Yugoslav torpedo boat T7

T7 was a 250t-class torpedo boat built for the Austro-Hungarian Navy in 1910. She saw active service during World War I, performing convoy, patrol, escort and minesweeping tasks. Following Austria-Hungary’s defeat in 1918, 96 F was allocated to the Navy of the Kingdom of Serbs, Croats and Slovenes, which later became the Royal Yugoslav Navy. The ship was captured by the Italians during the German-led Axis invasion of Yugoslavia in April 1941. After her main armament was modernised, she served with the Royal Italian Navy under her Yugoslav designation. She was driven aground by British motor torpedo boats in June 1944 and destroyed by the British Army to prevent her salvage.
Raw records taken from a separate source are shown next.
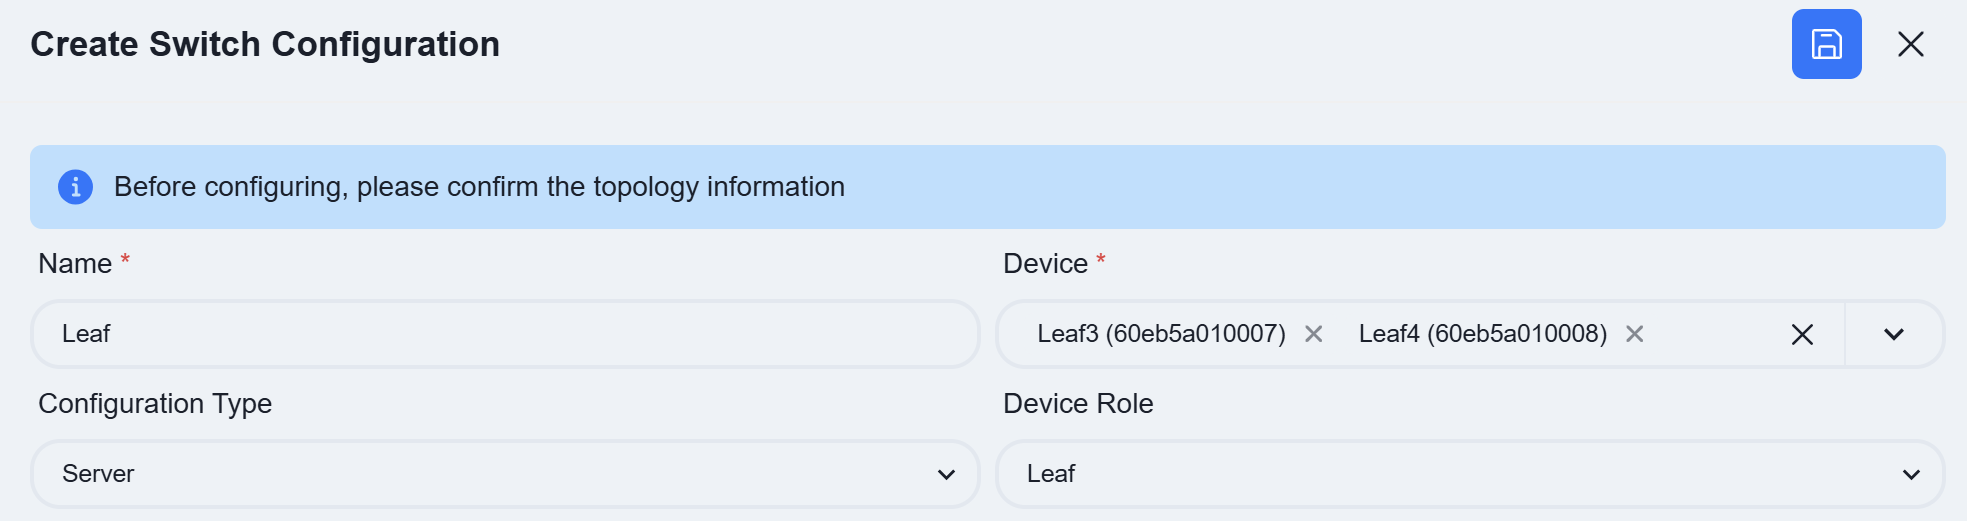Remove the Leaf4 (60eb5a010008) device tag
Screen dimensions: 1967x521
point(1635,334)
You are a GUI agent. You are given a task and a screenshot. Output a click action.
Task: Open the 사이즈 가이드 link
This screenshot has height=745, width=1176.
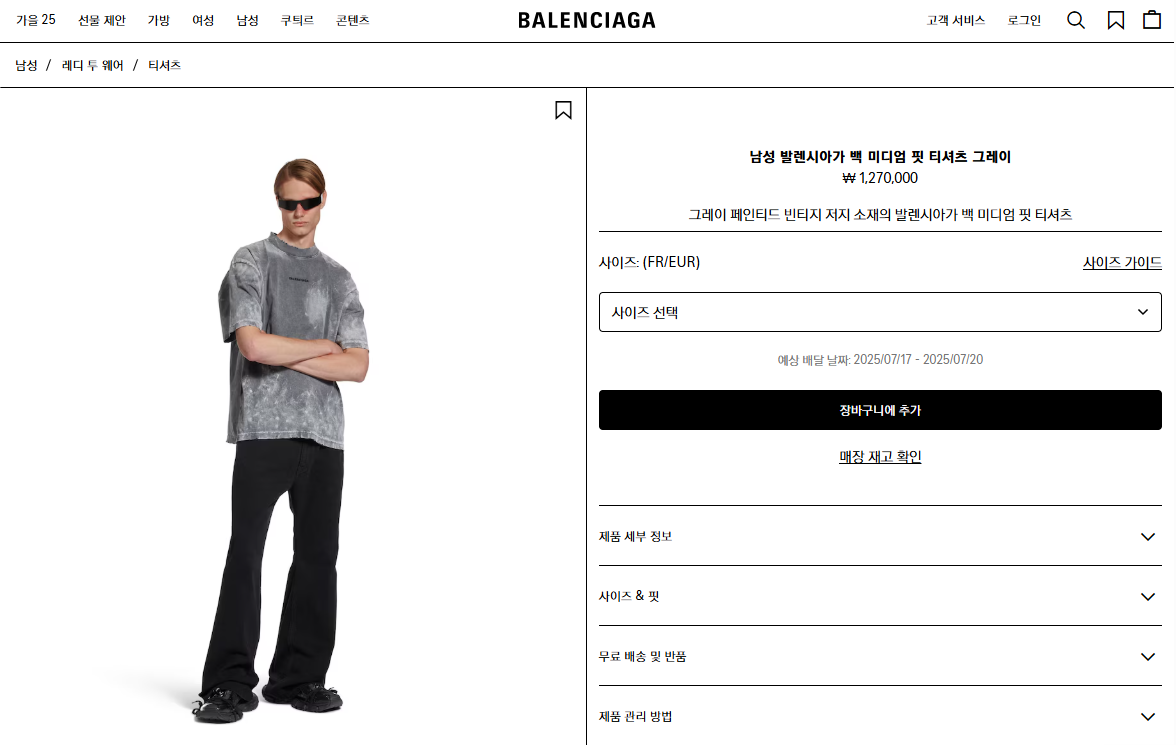(x=1122, y=263)
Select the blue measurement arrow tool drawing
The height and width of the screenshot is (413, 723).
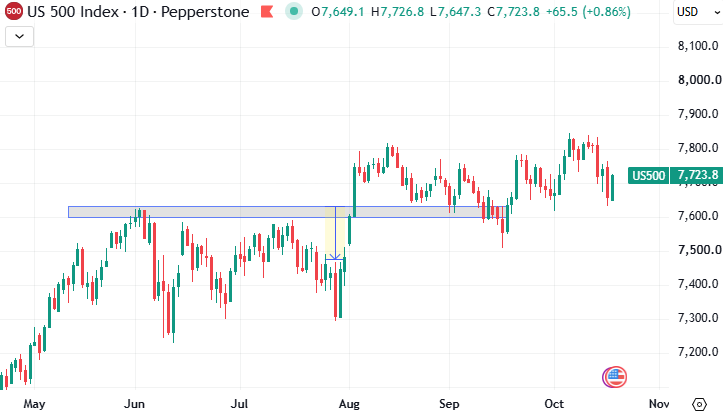tap(335, 233)
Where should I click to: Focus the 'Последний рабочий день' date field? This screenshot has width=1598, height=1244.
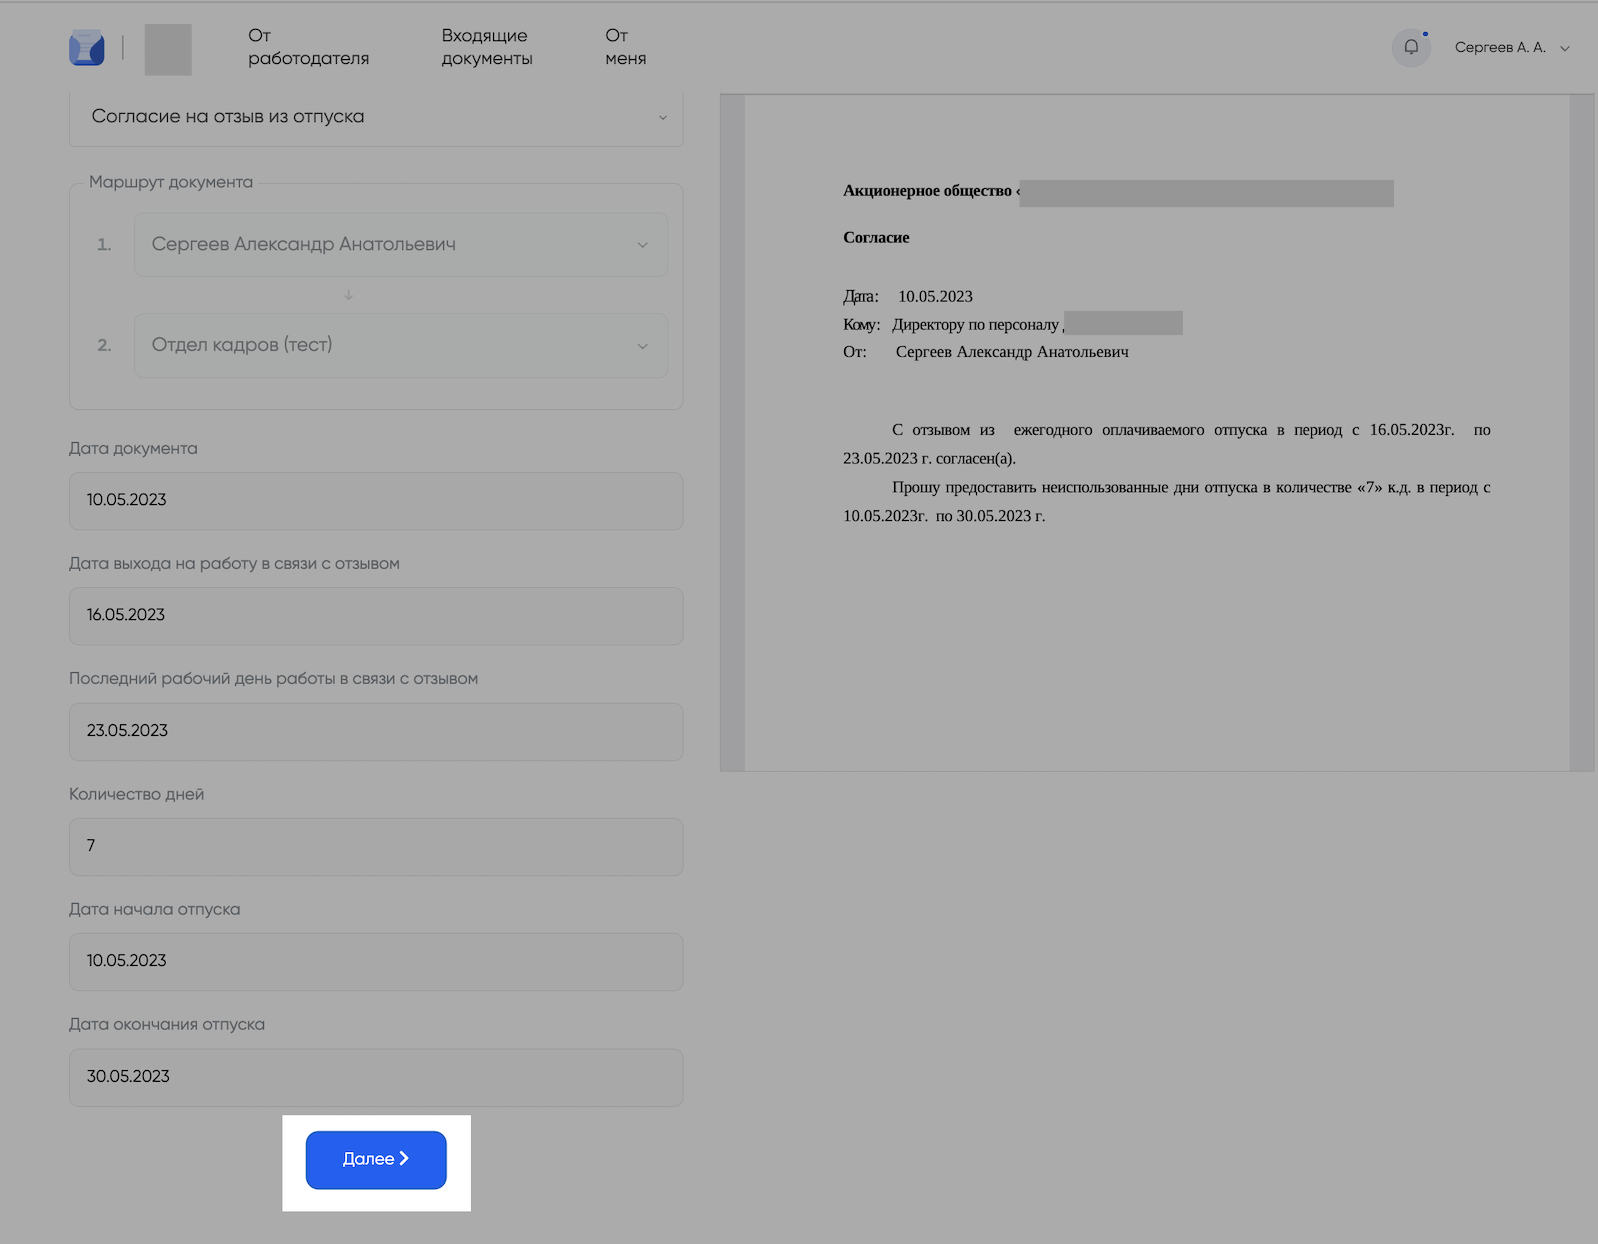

About Yugoslav torpedo boat T7 in brief

Summary Yugoslav torpedo boat T7T7 was a 250t-class torpedo boat built for the Austro-Hungarian Navy in 1910. She saw active service during World War I, performing convoy, patrol, escort and minesweeping tasks, and anti-submarine operations. Following Austria-Hungary’s defeat in 1918, 96 F was allocated to the Navy of the Kingdom of Serbs, Croats and Slovenes, which later became the Royal Yugoslav Navy. During the interwar period, T7 and the rest of the navy were involved in training exercises and cruises to friendly ports. The ship was captured by the Italians during the German-led Axis invasion of Yugoslavia in April 1941. After her main armament was modernised, she served with the Royal Italian Navy under her Yugoslav designation, conducting coastal and second-line escort duties in the Adriatic. Following the Italian capitulation in September 1943, she was handed over by the Germans to the Army of Independent State of Croatia.

She was driven aground by British motor torpedo boats in June 1944 and destroyed by the British Army to prevent her salvage. T7 was the fifteenth boat of the F-group to be fully completed, and the last of its group to be completed. The boats were powered by two AEG-Curtiss steam turbines driving two propellers, using steam generated by two Yarrow water-tube boilers. They carried 20 tonnes of coal and 34 tonnes of fuel oil, which gave them a range of 1,200 nautical miles at 16 knots. While their designed displacement was 266 tonnes, they displaced about 330 tonnes when fully loaded. They were armed with two Škoda L30 guns, four 450mm torpedo tubes, and could also carry 10–12 naval mines. In 1917, one of the boats was placed on an anti-aircraft mount on each of the Husárár class of destroyer.